* What you need to do *
In the listing below, swap each "width and height" for "size" and reproduce it with nothing else changed.

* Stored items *
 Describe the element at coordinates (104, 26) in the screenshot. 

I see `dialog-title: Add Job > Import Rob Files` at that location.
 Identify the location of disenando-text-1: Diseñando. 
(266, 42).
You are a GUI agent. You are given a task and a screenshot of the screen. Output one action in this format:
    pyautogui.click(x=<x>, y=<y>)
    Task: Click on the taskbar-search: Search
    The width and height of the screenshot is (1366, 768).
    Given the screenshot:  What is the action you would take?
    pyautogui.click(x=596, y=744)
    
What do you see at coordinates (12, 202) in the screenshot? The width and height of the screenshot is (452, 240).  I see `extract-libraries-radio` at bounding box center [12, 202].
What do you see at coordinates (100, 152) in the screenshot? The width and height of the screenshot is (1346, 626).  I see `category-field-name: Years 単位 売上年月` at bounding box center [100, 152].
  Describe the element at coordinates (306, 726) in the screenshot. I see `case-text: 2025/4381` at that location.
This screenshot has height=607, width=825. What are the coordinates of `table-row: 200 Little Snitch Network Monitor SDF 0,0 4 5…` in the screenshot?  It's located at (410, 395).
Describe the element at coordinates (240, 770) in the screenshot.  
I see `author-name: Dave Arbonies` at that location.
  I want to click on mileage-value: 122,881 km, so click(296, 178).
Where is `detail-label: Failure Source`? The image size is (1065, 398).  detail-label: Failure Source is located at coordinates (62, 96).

* Task result *
 Describe the element at coordinates (104, 26) in the screenshot. 

I see `dialog-title: Add Job > Import Rob Files` at that location.
 Identify the location of disenando-text-1: Diseñando. 
(266, 42).
You are a GUI agent. You are given a task and a screenshot of the screen. Output one action in this format:
    pyautogui.click(x=<x>, y=<y>)
    Task: Click on the taskbar-search: Search
    The size of the screenshot is (1366, 768).
    Given the screenshot:  What is the action you would take?
    pyautogui.click(x=596, y=744)
    
What do you see at coordinates (12, 202) in the screenshot? The size of the screenshot is (452, 240).  I see `extract-libraries-radio` at bounding box center [12, 202].
What do you see at coordinates (100, 152) in the screenshot? The size of the screenshot is (1346, 626).  I see `category-field-name: Years 単位 売上年月` at bounding box center [100, 152].
  Describe the element at coordinates (306, 726) in the screenshot. I see `case-text: 2025/4381` at that location.
This screenshot has height=607, width=825. What are the coordinates of `table-row: 200 Little Snitch Network Monitor SDF 0,0 4 5…` in the screenshot?  It's located at (410, 395).
Describe the element at coordinates (240, 770) in the screenshot.  
I see `author-name: Dave Arbonies` at that location.
  I want to click on mileage-value: 122,881 km, so click(296, 178).
Where is `detail-label: Failure Source`? The image size is (1065, 398).  detail-label: Failure Source is located at coordinates (62, 96).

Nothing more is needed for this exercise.